#### Exercises to complete:
(a) Copy everything in the discussion about Nvidia and ARM from "ARMv8 was introduced" down to "alter the deal.".
(b) Besides Apple, which two architecture license holders does the discussion about Nvidia and ARM name?
(c) Write the next part of the discussion about Nvidia and ARM, picking up after its final sentence.

# Start of Text shown

ARMv8 was introduced back in 2013 as 64-bit and that was the last major changes done to ARM. ARMv9 was released last year and we still don't see any devices using it. If you're going to improve ARM then you need to do something drastic like adding instructions or reworking it until near incompatibility. Nvidia could do these things on their own but who would use it when Nvidia is the only one? That's why buying ARM made sense for Nvidia.
Also potentially the ability to renegotiate all those ARM licenses in general. (I mean not Apples they have a special status) Even other architecture license holders like Samsung and Qualcomm wouldn't have been immune forever from Nvidia altering those deals.
Oh yea, that's a big one. Nvidia can do so much to alter the deal.
I agree it would suck to loose the modular nature of the PC, but its also hard to argue that for the vast majority of computing Machines using things like Apples M chips are pretty hard to deny. Apple is at a pretty early point of their switch to ARM really. It has been mostly smooth for the majority of Apple users. Another couple generations... by like M4 or M5, Apple users will think of Apple x86 in the same way they remember (if they are old enough) Apple PPC.

# End of Text shown
# Start of Dataset section

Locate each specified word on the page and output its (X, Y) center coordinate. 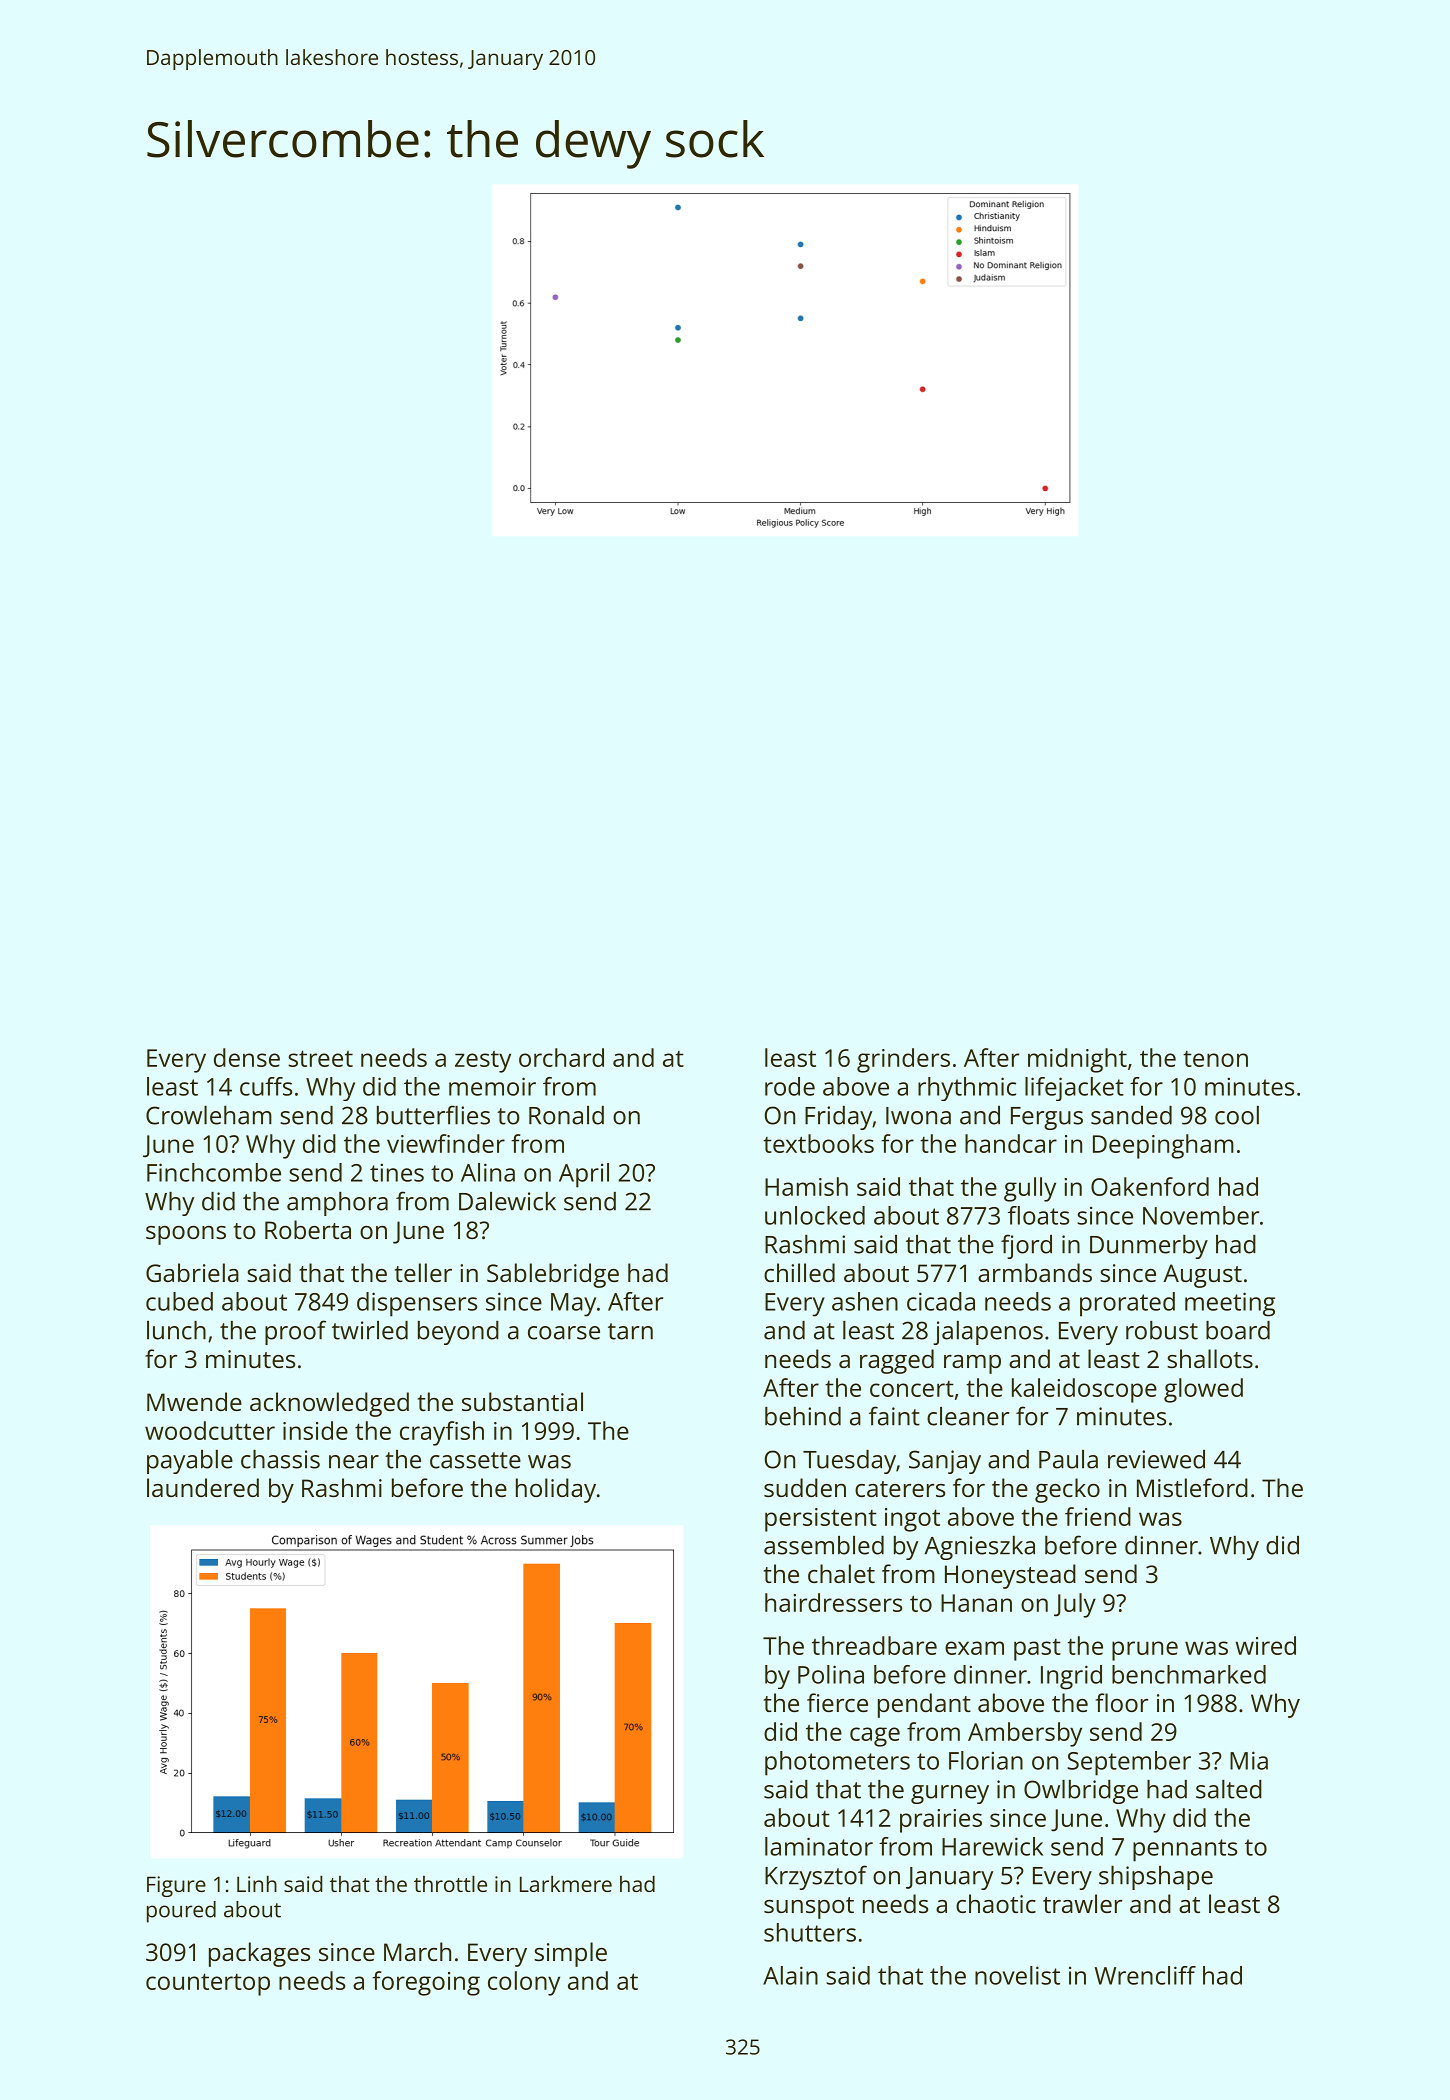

# End of Dataset section

#### Responses to the exercise:
(a)
ARMv8 was introduced back in 2013 as 64-bit and that was the last major changes done to ARM. ARMv9 was released last year and we still don't see any devices using it. If you're going to improve ARM then you need to do something drastic like adding instructions or reworking it until near incompatibility. Nvidia could do these things on their own but who would use it when Nvidia is the only one? That's why buying ARM made sense for Nvidia.
Also potentially the ability to renegotiate all those ARM licenses in general. (I mean not Apples they have a special status) Even other architecture license holders like Samsung and Qualcomm wouldn't have been immune forever from Nvidia altering those deals.
Oh yea, that's a big one. Nvidia can do so much to alter the deal.

(b) Samsung and Qualcomm

(c)
Apple M chips are not amazing and will get worse for Apple. The lack of 3nm for the M2 was a huge blow to Apple. What people need to understand is that the M1 was 5nm while AMD was 7nm and Intel was barely 10nm. That's a pretty big difference in terms of performance and power consumption. I've already proven that the AMD 6900HS is nearly on par with Apple's M1 Pro in terms of power consumption, with the exception of single threaded performance still using 4x more power. When AMD introduces the 7000 series using 5nm then we'll see some serious shit. Also Intels power consumption is surprisingly good except their GPU performance is still bad.
23.png


I give it a couple of years before Apple is either going to AMD or Nvidia for GPU tech. They'll probably continue their ARM trek but I can't imagine their customers will be happy with the lack of software and poor performance. x86 is not in danger here, but is the danger. The reason people don't see this is because hardly anyone benchmarks Apple products outside of websites and YouTubers who exclusively deal with Apple products, and those people can't benchmark. Linus Tech Tips is one of the few, and their benchmarks are still awful.

The entire global market is on the edge of collapse. There is far less money available in your average home for non-essentials. This is something GPU makers are going to have to deal with. If they attempt to maintain high prices, it will make it even less likely people will upgrade. Why spend hundreds of dollars for a few extra fps?
GPU makers are like everything else now in that they cater to the wealthy. Hardly anyone makes products that are affordable. This is going to be a mistake.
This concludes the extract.